[Entries on locating words and elements]
----------------------------------------

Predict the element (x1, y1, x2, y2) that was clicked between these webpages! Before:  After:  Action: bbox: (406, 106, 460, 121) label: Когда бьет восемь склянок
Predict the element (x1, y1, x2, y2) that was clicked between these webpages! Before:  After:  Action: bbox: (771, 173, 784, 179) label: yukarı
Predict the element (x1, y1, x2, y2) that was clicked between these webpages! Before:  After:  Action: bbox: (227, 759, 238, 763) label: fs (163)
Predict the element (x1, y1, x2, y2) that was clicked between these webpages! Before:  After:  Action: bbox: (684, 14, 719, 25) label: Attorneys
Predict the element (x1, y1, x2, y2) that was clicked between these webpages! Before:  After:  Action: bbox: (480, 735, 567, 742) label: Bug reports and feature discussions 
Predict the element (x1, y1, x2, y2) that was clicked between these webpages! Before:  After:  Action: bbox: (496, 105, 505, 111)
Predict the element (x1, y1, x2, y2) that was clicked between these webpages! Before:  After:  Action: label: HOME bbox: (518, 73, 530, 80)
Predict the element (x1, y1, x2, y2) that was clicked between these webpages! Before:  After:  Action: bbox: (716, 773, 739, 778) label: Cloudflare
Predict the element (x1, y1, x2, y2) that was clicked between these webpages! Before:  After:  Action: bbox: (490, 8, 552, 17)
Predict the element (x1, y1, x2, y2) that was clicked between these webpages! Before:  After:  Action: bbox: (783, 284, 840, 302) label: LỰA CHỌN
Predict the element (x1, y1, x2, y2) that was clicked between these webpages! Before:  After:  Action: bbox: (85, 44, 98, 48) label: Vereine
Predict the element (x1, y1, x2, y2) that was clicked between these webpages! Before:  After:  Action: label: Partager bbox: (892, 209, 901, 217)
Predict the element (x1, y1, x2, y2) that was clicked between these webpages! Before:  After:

----------------------------------------

• **What is expected**
Rewrite the material above with "webpages" changed to "pages" wherever it occurs, leaving every other character as it is.

• **In response**
Predict the element (x1, y1, x2, y2) that was clicked between these pages! Before:  After:  Action: bbox: (406, 106, 460, 121) label: Когда бьет восемь склянок
Predict the element (x1, y1, x2, y2) that was clicked between these pages! Before:  After:  Action: bbox: (771, 173, 784, 179) label: yukarı
Predict the element (x1, y1, x2, y2) that was clicked between these pages! Before:  After:  Action: bbox: (227, 759, 238, 763) label: fs (163)
Predict the element (x1, y1, x2, y2) that was clicked between these pages! Before:  After:  Action: bbox: (684, 14, 719, 25) label: Attorneys
Predict the element (x1, y1, x2, y2) that was clicked between these pages! Before:  After:  Action: bbox: (480, 735, 567, 742) label: Bug reports and feature discussions 
Predict the element (x1, y1, x2, y2) that was clicked between these pages! Before:  After:  Action: bbox: (496, 105, 505, 111)
Predict the element (x1, y1, x2, y2) that was clicked between these pages! Before:  After:  Action: label: HOME bbox: (518, 73, 530, 80)
Predict the element (x1, y1, x2, y2) that was clicked between these pages! Before:  After:  Action: bbox: (716, 773, 739, 778) label: Cloudflare
Predict the element (x1, y1, x2, y2) that was clicked between these pages! Before:  After:  Action: bbox: (490, 8, 552, 17)
Predict the element (x1, y1, x2, y2) that was clicked between these pages! Before:  After:  Action: bbox: (783, 284, 840, 302) label: LỰA CHỌN
Predict the element (x1, y1, x2, y2) that was clicked between these pages! Before:  After:  Action: bbox: (85, 44, 98, 48) label: Vereine
Predict the element (x1, y1, x2, y2) that was clicked between these pages! Before:  After:  Action: label: Partager bbox: (892, 209, 901, 217)
Predict the element (x1, y1, x2, y2) that was clicked between these pages! Before:  After:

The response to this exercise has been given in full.